Por Arnaldo Reis Figueiredo
Periodicamente o mundo revive o mesmo roteiro. Um conflito surge em uma região estratégica, o preço do petróleo dispara e economias inteiras passam a recalcular seus custos. Quando a tensão diminui, a urgência desaparece. Até que uma nova crise volta a expor a mesma fragilidade.
A recente escalada de tensões no Oriente Médio trouxe novamente esse cenário ao centro do debate global. O risco ao fluxo de petróleo pelo Estreito de Ormuz, uma das rotas energéticas mais sensíveis do planeta, reacendeu preocupações sobre segurança energética e estabilidade econômica. Uma parcela significativa do petróleo mundial passa por ali. Quando essa rota entra em risco, os impactos são imediatos. Energia mais cara, inflação pressionada e mercados em alerta.
Crises como essa revelam um problema estrutural. O mundo ainda depende fortemente de combustíveis concentrados em poucas regiões do planeta, sujeitas a disputas geopolíticas e instabilidades.
Durante mais de um século, o petróleo foi o motor da economia global. Ele move transportes, sustenta cadeias industriais e conecta mercados. Não desaparecerá rapidamente, mas a sucessão de crises mostra que essa dependência cobra um preço cada vez mais alto, econômico, ambiental e geopolítico.
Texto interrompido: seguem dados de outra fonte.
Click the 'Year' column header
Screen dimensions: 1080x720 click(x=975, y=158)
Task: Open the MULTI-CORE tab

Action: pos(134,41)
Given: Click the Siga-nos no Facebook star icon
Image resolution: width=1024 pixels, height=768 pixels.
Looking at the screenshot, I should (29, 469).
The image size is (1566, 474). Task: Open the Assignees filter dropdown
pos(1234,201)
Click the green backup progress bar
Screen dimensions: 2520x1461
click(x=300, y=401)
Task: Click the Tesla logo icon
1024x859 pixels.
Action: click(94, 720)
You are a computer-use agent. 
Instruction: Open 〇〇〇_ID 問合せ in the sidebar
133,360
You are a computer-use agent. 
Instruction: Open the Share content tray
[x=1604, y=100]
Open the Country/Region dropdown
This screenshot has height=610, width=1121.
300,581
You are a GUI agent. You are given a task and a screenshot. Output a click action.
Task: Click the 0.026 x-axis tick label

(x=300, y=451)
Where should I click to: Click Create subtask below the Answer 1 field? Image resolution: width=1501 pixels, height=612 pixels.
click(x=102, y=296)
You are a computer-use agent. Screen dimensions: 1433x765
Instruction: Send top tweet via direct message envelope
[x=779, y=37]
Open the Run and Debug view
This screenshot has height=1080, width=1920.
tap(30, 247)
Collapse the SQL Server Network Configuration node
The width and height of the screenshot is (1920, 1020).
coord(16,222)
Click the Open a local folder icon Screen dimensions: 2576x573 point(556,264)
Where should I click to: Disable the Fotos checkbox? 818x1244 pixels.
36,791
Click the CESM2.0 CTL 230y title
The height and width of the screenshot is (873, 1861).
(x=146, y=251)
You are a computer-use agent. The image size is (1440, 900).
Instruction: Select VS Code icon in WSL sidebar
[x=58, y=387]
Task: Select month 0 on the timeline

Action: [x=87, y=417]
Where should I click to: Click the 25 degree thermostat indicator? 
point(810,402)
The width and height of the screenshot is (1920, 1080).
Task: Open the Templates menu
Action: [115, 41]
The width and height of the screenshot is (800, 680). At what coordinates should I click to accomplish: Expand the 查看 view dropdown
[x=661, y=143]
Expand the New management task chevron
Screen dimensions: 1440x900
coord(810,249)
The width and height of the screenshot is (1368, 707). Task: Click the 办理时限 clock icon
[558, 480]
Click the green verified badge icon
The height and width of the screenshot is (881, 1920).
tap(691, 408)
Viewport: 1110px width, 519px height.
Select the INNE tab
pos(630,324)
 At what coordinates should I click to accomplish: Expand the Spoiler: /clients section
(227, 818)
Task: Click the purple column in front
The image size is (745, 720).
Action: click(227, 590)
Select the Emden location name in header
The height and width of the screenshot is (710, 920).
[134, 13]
Ao mesmo tempo, cresce a percepção de que diversificar a matriz energética não é apenas uma agenda ambiental. Também se tornou uma estratégia de segurança econômica. Energia solar, eólica, biocombustíveis e novas tecnologias começam a ganhar espaço nas decisões estratégicas de governos e empresas.
Mesmo assim, a transição energética global ainda avança de forma desigual. Em momentos de crise, alguns países aceleram investimentos em fontes limpas. Outros reforçam o uso de combustíveis fósseis para garantir energia rápida e barata.

Imagem e montagem feita com ferramentas de inteligência artificial.
O Brasil que pode liderar, mas ainda hesita
Nesse cenário, o Brasil ocupa uma posição singular.
Poucos países possuem condições naturais tão favoráveis para liderar a transição energética. A matriz elétrica brasileira já está entre as mais renováveis do mundo, baseada principalmente em hidrelétricas, além de uma participação crescente de energia eólica, solar e biomassa. O país também desenvolveu um dos programas de biocombustíveis mais relevantes do planeta.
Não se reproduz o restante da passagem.